No caso de cancelamento ou atraso de voos por mais de quatro horas, é de responsabilidade da companhia aérea oferecer alternativas de reacomodação, reembolso ou serviço de transporte de outra modalidade, conforme o artigo 21 da Resolução 400/2016 da Agência Nacional de Aviação Civil (ANAC).
O problema é que nem sempre a possibilidade de reacomodação em outro voo contorna o problema. É o caso quando a questão resulta em perda de reunião ou então de um evento importante.
Por isso, o consumidor pode se proteger para, eventualmente, buscar indenização por danos extrapatrimoniais na esfera judicial.
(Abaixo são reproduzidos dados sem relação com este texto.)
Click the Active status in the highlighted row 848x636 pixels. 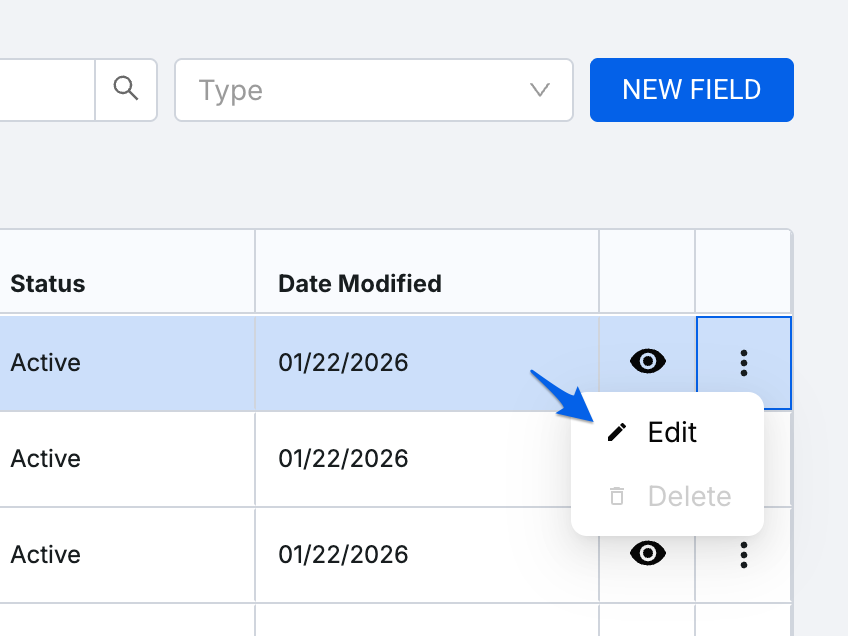(x=46, y=362)
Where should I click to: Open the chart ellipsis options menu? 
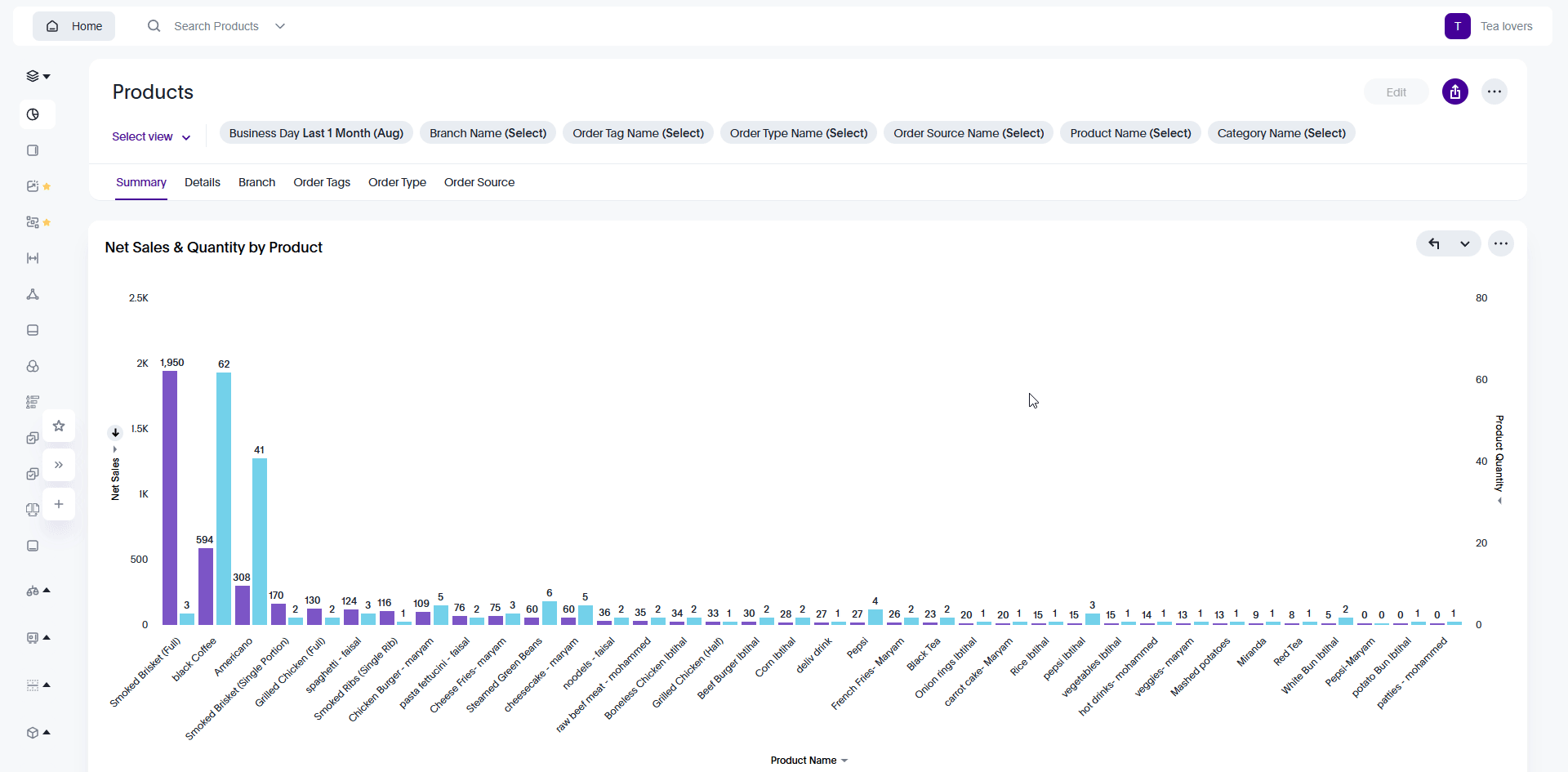click(x=1500, y=243)
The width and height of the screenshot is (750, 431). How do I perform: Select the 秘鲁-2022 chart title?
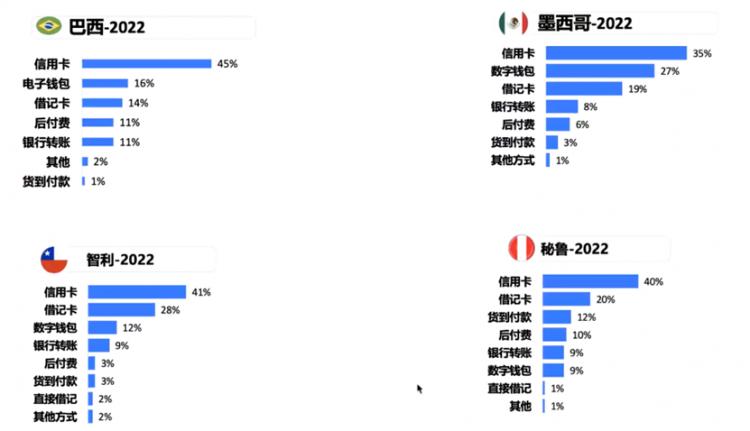574,249
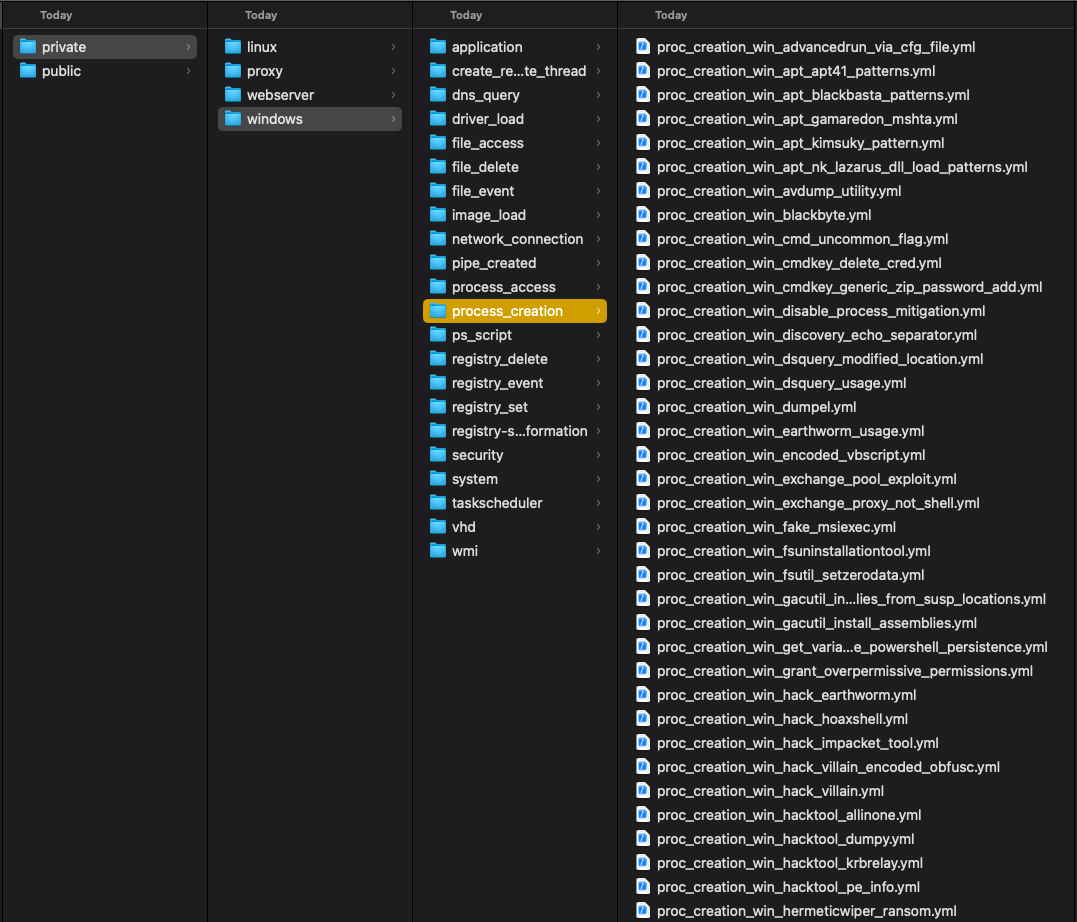Select proc_creation_win_fake_msiexec.yml file
Image resolution: width=1077 pixels, height=922 pixels.
click(776, 527)
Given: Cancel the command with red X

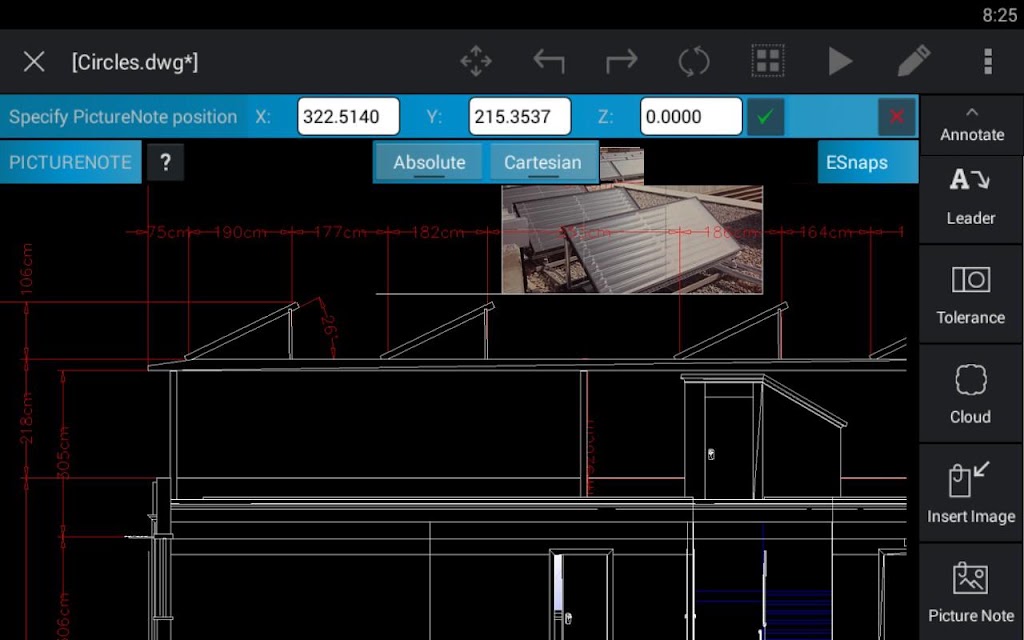Looking at the screenshot, I should point(897,117).
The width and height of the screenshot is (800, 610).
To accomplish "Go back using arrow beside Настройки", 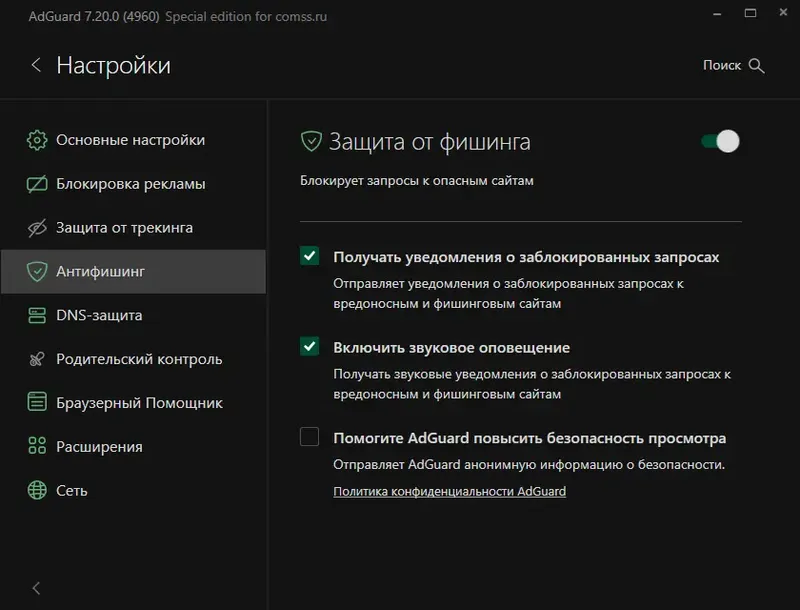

“Nestes casos o consumidor deve não só registrar sua reclamação nos canais de atendimento do fornecedor, como SAC, ouvidoria, ou no site consumidor.gov, mas também buscar fazer a comprovação da situação. Lembre-se que ‘prints’ podem precisar de validação por meio de uma ata notarial. A declaração de testemunhas também pode ser uma forma, seja escrita ou por vídeo. Neste caso, a captação de gravações deve ser expressamente autorizada e a sua finalidade também informada”, informa Frederico Glitz, advogado e professor de Direito Civil da UFPR.